If this seems like a lack of solidarity with the ill-treated workers, it ignores the incredible power of football in working-class communities. The game is very important to many working-class people, and players can take on legendary status. This is definitely the case with Brazilian player Pelé who delighted world fans with his incredible play in the 1960s and 1970s. Pelé’s death was not only mourned in Brazil, but across the world. Football is a truly global game and often played in some of the most impoverished communities (yes, it does also attract huge amounts of money in the professional leagues which is a tension understood well by fans). Like many star footballers, Pelé grew up poor, but he didn’t forget his origins and spent much of his post-football career involved in charity and advocacy work. During his career, he was also held up as an example of Black success – an important status particularly at a time when Afro-Brazilians were fighting for racial justice. Obituaries of Pelé suggest that he remained humble and unassuming and was not tainted by his fame. Pelé may have played football a long time ago, but he continues to inspire and influence young players and fans.

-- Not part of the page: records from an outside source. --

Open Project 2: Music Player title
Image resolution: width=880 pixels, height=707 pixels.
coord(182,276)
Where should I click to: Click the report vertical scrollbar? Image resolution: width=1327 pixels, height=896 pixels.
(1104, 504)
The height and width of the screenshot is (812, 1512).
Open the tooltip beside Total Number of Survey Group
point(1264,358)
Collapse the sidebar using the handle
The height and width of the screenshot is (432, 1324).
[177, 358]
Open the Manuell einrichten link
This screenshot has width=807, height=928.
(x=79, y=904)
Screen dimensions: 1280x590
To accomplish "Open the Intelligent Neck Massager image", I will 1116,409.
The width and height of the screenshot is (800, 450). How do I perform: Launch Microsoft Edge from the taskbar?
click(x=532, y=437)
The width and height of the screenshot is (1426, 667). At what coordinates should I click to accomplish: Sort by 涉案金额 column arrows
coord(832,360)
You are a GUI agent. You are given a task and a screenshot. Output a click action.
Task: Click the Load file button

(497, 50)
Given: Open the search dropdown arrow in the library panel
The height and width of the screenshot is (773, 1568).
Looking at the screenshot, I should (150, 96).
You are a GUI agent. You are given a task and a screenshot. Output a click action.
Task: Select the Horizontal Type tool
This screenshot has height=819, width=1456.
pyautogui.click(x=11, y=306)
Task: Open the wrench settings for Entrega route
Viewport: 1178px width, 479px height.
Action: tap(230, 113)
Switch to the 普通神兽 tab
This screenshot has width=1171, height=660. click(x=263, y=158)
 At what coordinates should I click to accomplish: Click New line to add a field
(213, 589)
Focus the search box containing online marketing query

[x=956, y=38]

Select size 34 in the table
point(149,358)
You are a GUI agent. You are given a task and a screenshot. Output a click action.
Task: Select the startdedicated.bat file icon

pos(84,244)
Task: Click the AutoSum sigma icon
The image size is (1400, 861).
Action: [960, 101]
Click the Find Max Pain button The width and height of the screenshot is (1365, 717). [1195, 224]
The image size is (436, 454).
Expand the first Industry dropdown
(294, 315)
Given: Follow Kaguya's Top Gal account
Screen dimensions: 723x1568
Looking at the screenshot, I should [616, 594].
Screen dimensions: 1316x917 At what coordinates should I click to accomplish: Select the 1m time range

Popular music has fans of all classes, but some acts have been associated with working-class fans. the UK ska band The Specials is one such band. The death of lead singer Terry Hall touched many working-class Brits. Hall grew up in the working-class town of Coventry in the west midlands of England and joined the band in the late 1970s.The Specials’ career took off in the 1980s and their music spoke to many working-class kids in the UK. One of their hit songs, ‘Ghost Town’, released in 1981, summed up perfectly the mood in Thatcher’s Britain with its references to youth being ignored by the government, the decline in places for young people to let off steam, and unemployment as well as its sinister musical tone. Hall’s dour expression when performing fit the mood of the time perfectly. As the song was released, riots were breaking out across the country as young people vented their frustration at the many injustices they faced. Many of the band’s other songs were aimed at young working-class people, those who spent all their money on booze or have kids too young, or young men heading towards a life of crime. The multi-racial band spoke to Black and white kids alike. ‘Ghost Town’ takes me back immediately to the early 1980s in Britain and the grim reality of working-class life for many under an uncaring Tory government. It still gives me shivers.
We lost other notable entertainers, as well, including American country star Loretta Lynn, the daughter of a coal miner who advocated for working-class people. Her politics may have been a mixed bag – she was a Trump supporter – but her music was loved by millions of working-class fans.
Sidney Poitier also died last year. He came from humble beginnings and had to fight to gain a place in the theatre and movie industries. The characters he played often wrestled with issues around class and race, and most of his films are now considered exemplary cinema exploring social issues of the times they were made.
In Australia, the much-loved Aboriginal singer songwriter Archie Roach died. Roach was of the Stolen Generations who were taken from their Aboriginal families at a young age and sent to live in white institutions or fostered by white families. Roach battled with addiction and homelessness, and his songs tell the stories of hardship, struggle, and survival. These are just a few of the many I could mention – too many, unfortunately.
I’ve left some out intentionally, like Queen Elizabeth II. I’ve written about the royals before, and I generally have little time for them. To me they represent the great inequalities that exist in the UK. But I know that many British working-class people were sad about her passing, and I don’t wish to disparage their genuine feelings of grief. But those I have mentioned have had more on an impact on the everyday lives of working-class people than the Queen or the royal family in general.
My intention isn’t to focus on mourning. The deaths of these working-class icons remind us of the importance of music, film, and sport in the lives of working-class people. We enjoy listening to and watching people we can relate to in some way, whether through the lyrics they sang, a character they played, or their skill on the pitch. We appreciate them even more when we know that we share a working-class background. They speak for us, but they also remind us of how talented working-class people are — and how powerful they can be when given the opportunity.